Wiz Khalifa’s March 2026 livestream criticism of Scream 7’s use of AI deepfakes became instant headline currency. Billboard reported the rapper called the execution forced and corny and blasted the film as trash. Complex echoed the tone. CBR explains the film used AI to bring back Matthew Lillard’s Stu Macher decades after the character’s death. The studio bet on controversy; the talent bet on authenticity.
Studios want heat until talent revolts in public
Billboard notes the AI deepfakes polarized discussion while Scream 7 posted a strong domestic opening. That is the studio calculus: conversation beats quiet releases. When a name as loud as Wiz Khalifa attacks the craft on stream, the narrative flips from buzz to damage control. Complex underscores that Khalifa framed the choice as trend-chasing over storytelling.
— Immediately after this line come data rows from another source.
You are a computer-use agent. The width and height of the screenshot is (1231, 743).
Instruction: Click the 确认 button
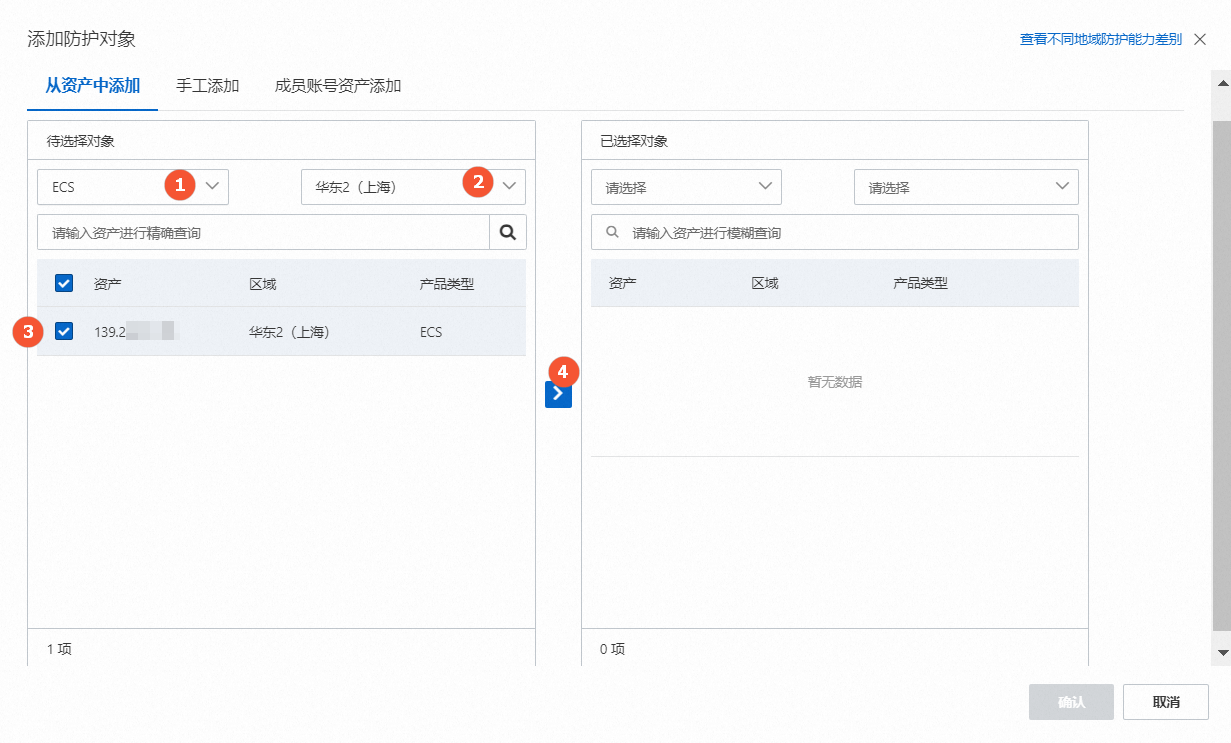click(1071, 702)
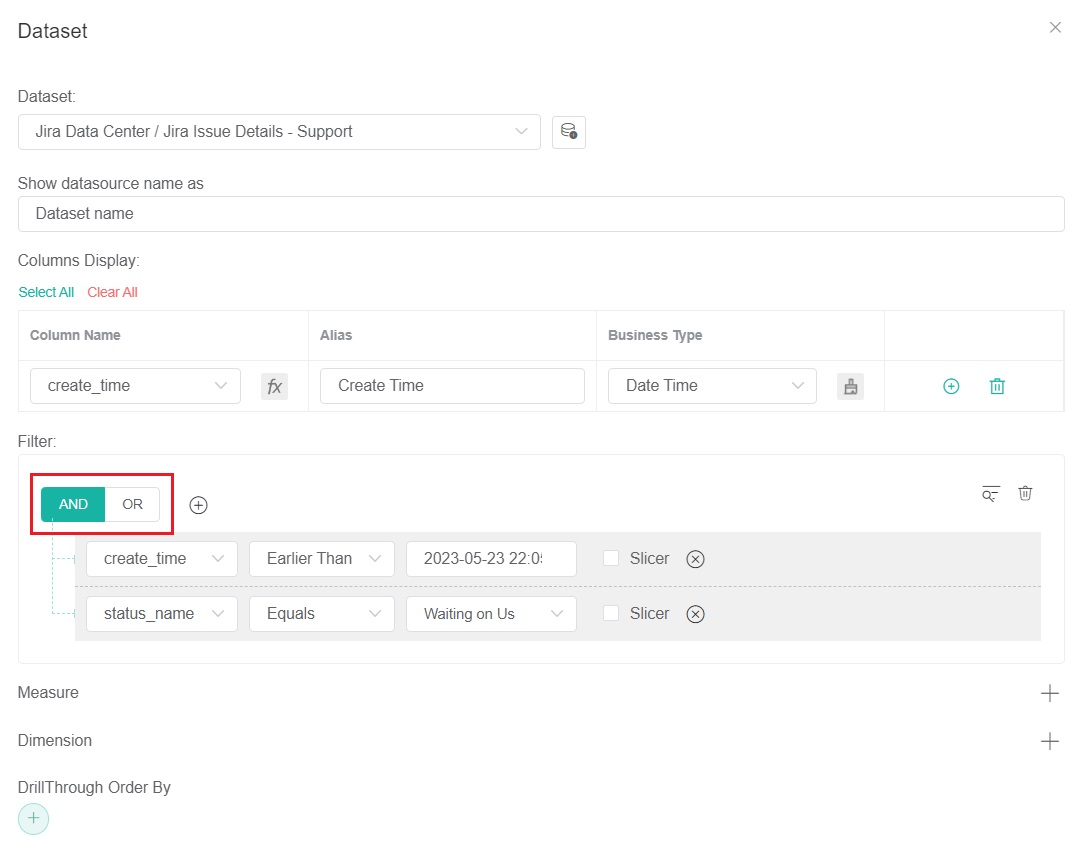Click the Clear All link
This screenshot has height=849, width=1083.
pos(112,292)
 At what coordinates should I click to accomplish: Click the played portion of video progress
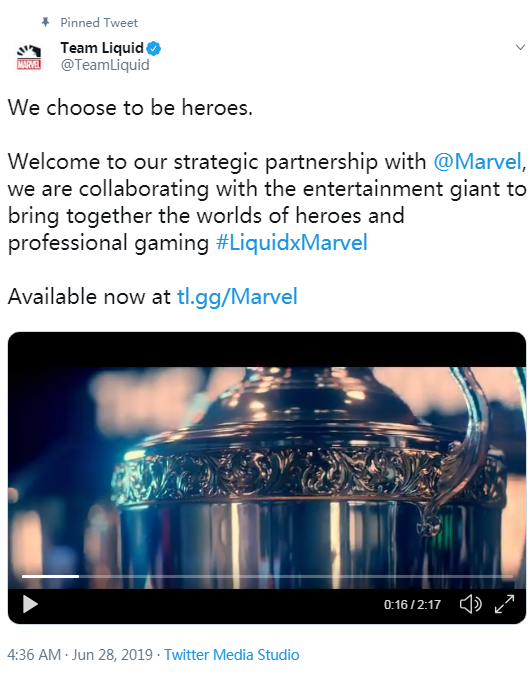pyautogui.click(x=50, y=576)
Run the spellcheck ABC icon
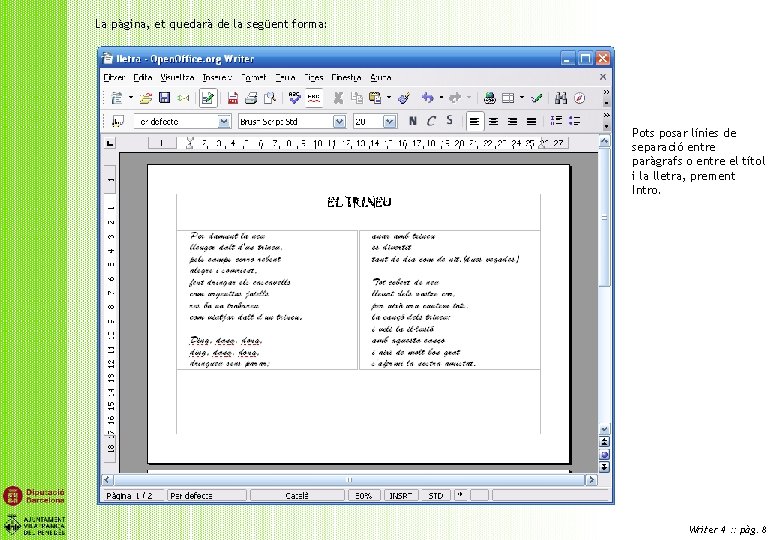 point(294,98)
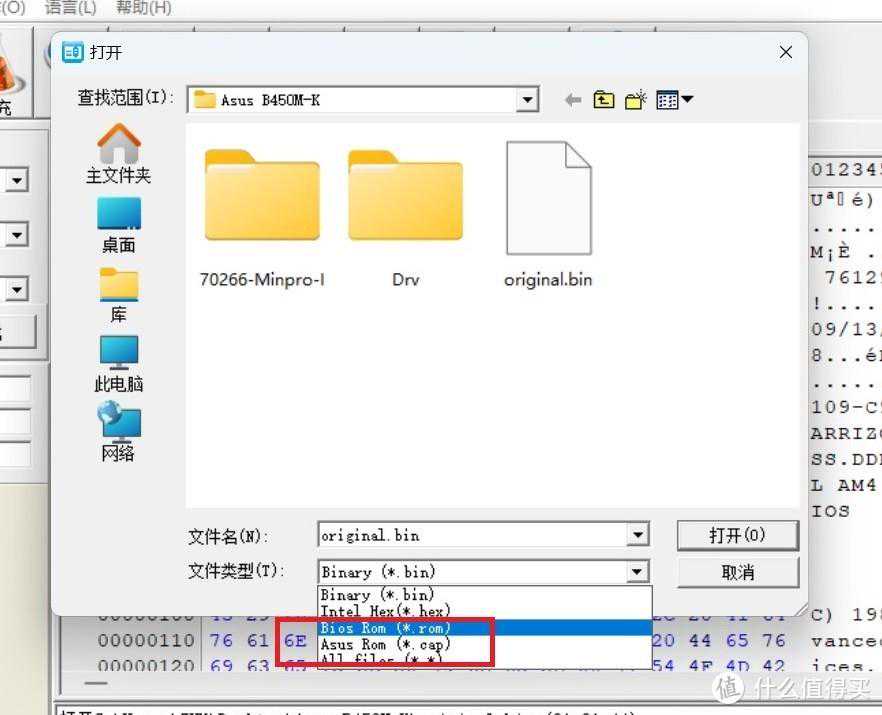This screenshot has height=715, width=882.
Task: Click the 打开(O) open button
Action: click(737, 535)
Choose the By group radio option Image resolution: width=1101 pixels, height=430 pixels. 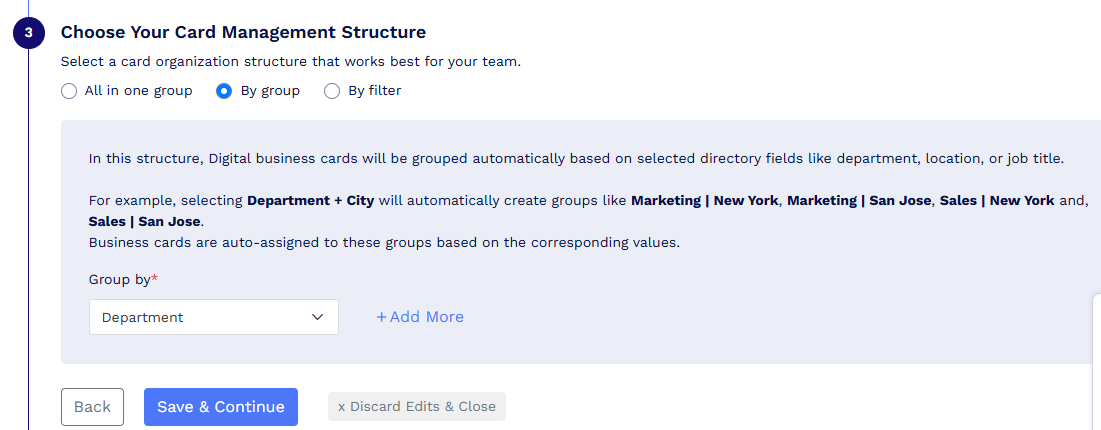coord(224,91)
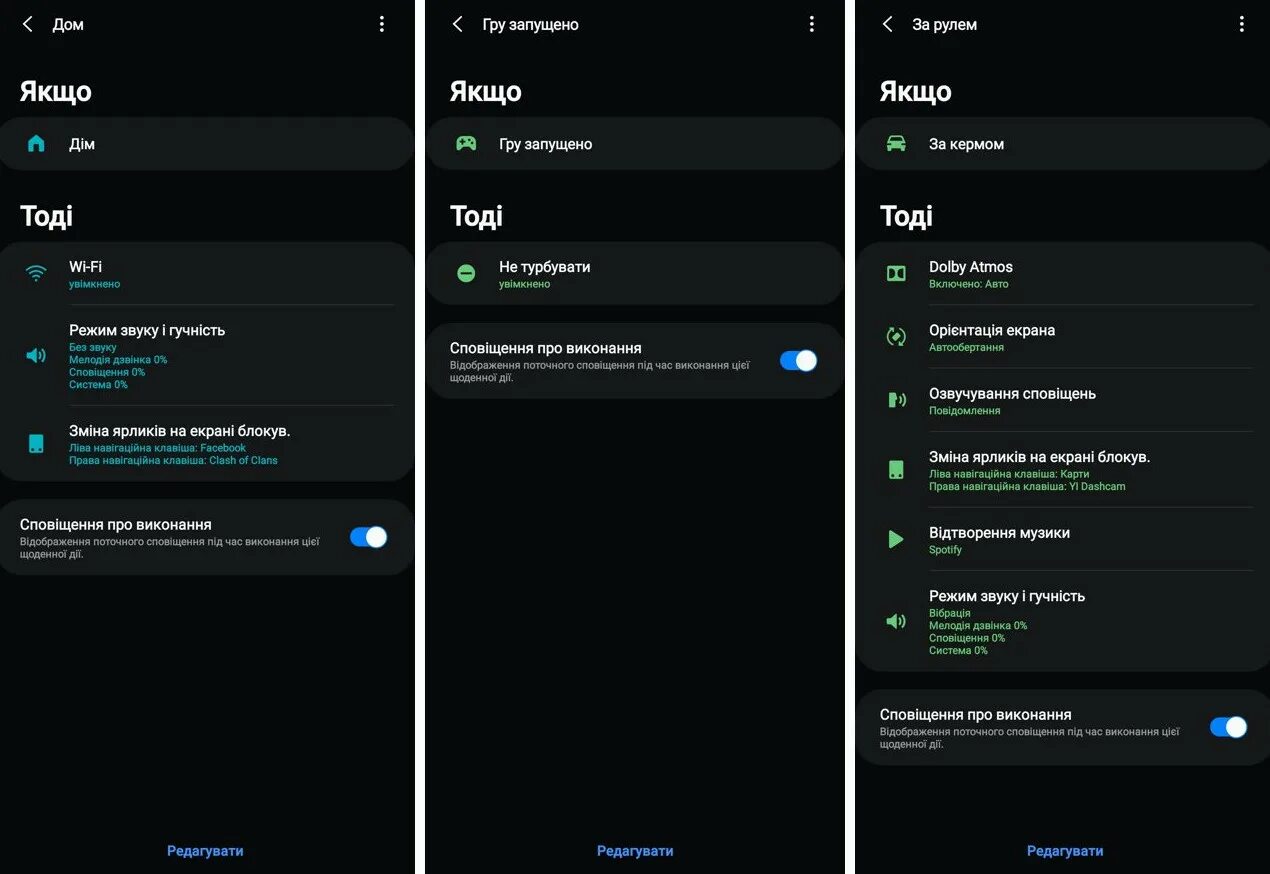Screen dimensions: 1270x874
Task: Tap Редагувати under За рулем routine
Action: click(1065, 851)
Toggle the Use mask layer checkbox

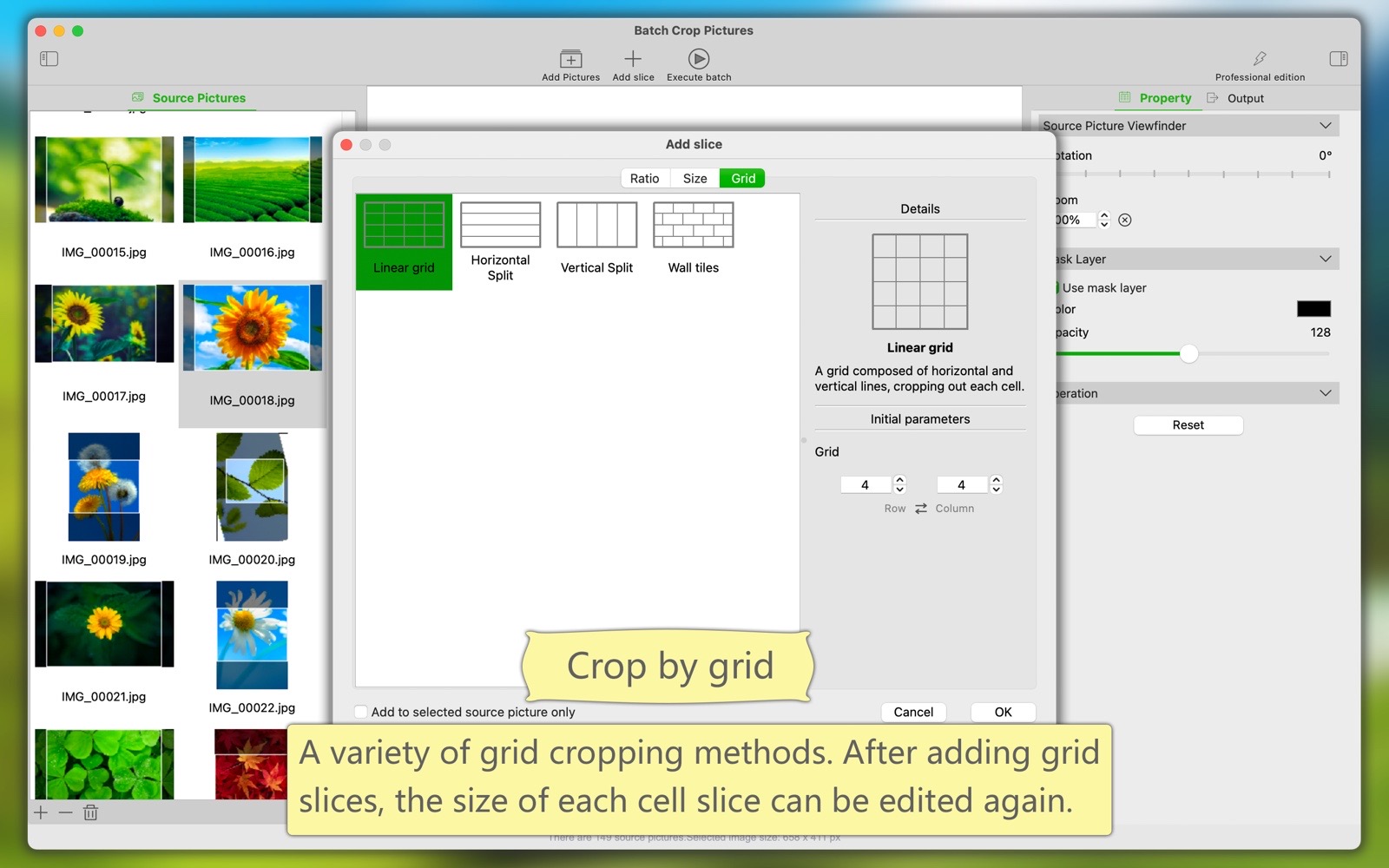coord(1057,287)
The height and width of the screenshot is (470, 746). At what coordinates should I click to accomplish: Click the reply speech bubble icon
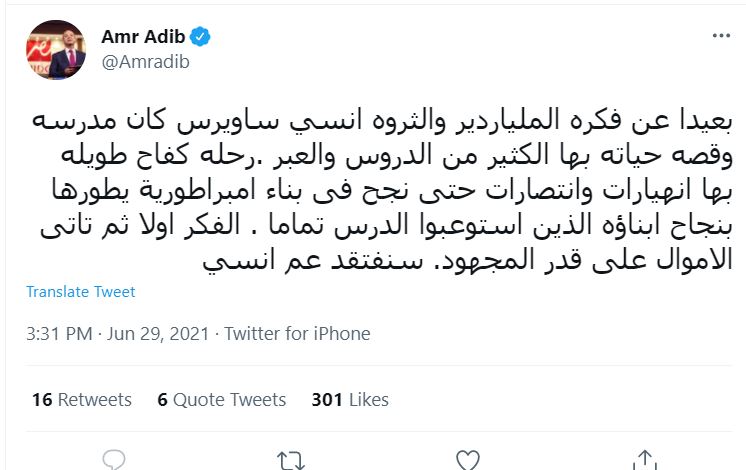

CBR details the technical choice to resurrect Stu via synthetic likeness rather than conventional casting or narrative device. Fans argue; box office still registers. The blind spot is how fast talent allies can turn a marketing asset into a reputational liability.
What This Actually Means
Headline currency is convertible until it isn’t. Studios will keep reaching for AI stunts while unions and stars draw lines. The next film that misfires may find fewer defenders when the backlash is this loud this fast.